Sunday, October 31, 2004

tell me how to get to sesame street

heh. retroactive posting. nice.

i spent halloween with a boy band. met a bunch of newly graduated frat boys at a party. there was the funny guy, the hardcore dare-devil thug, the quiet shy guy, the idiot, and the one that doesn't really stand out in any way but is way cute. there's something about guys who have a bond with each other and openly show their affection for each other that i find wholly attractive. tabitha says it's a sign of immaturity, an inability to hold their own. yeah, maybe. it was so funny to hang out with them for one night though.

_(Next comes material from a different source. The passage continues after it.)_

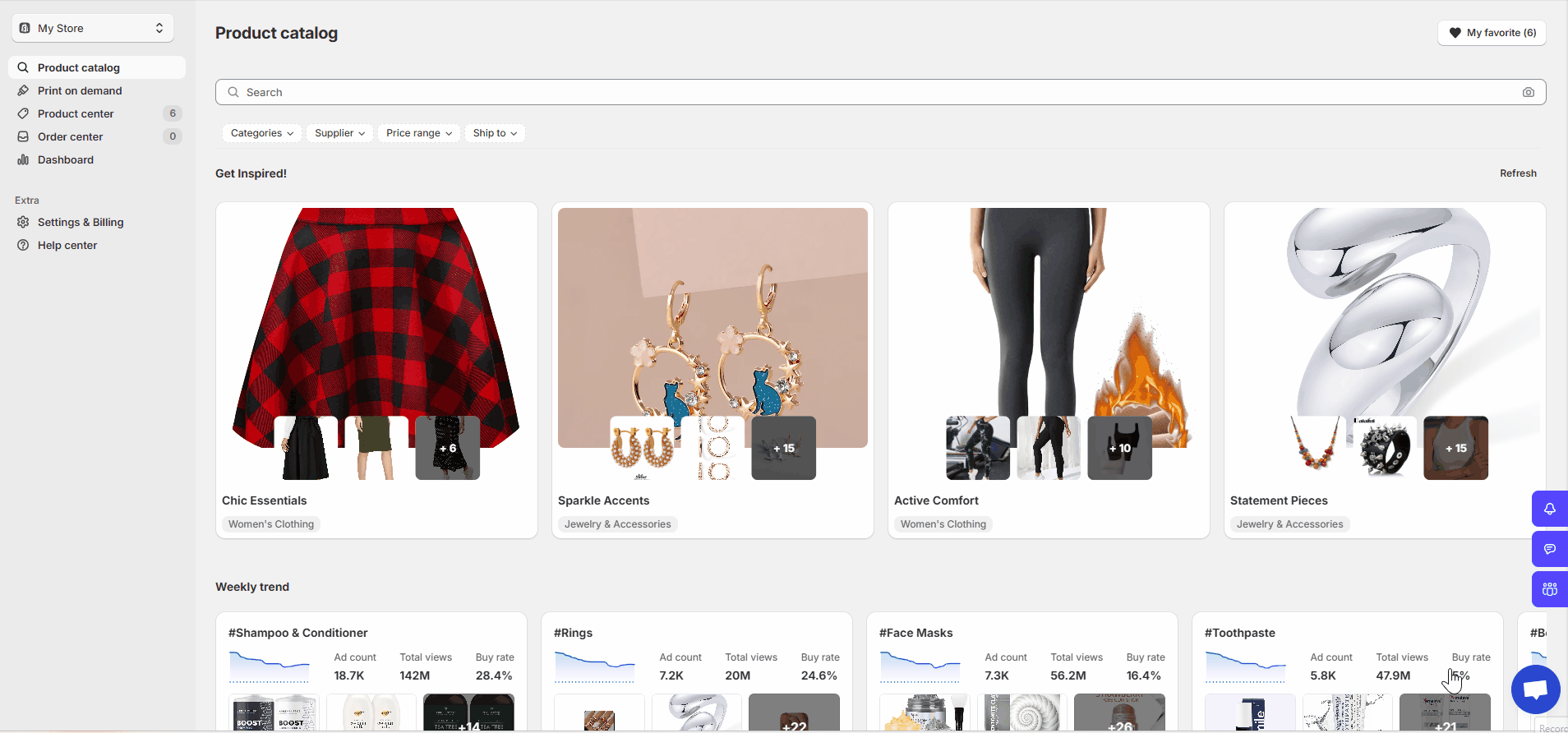Click the Refresh link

okay fine. yes, i did go home with one of them; the one that doesn't stand out but is so damn cute (his mom and grandma had made his oscar the grouch costume). he was pretty tired and drunk by the time we decided to crash in his bed. i was relieved when he passed out without pouncing on me. an hour later though, he woke and charged at me with such frenzy! i was able to keep him at bay; nothing more than making out. which, is a little odd, because i don't want a relationship right now, but i am in need of some good lovin'. a one night stand would probably fit that bill. besides the fact that his fumbling around was not a good indication for a good round in bed, it occurred to me that i miss the emotional intimacy of knowing someone really well. making out and hot sex aren't good enough. i want to connect with someone again. i want the comfort of being close to someone.

just a start

i have a horrid memory. anyone who knows me knows it. i figured, a half year into my move to chicago would be a good place as any to start a chronical of my daily musings and happenings. probably not very interesting on the whole. but at least it'll help me remember. oh, and might save me from repeating the same story to those important to me. ;) bitty experiment, we'll see how long i will remember to update. cheers all.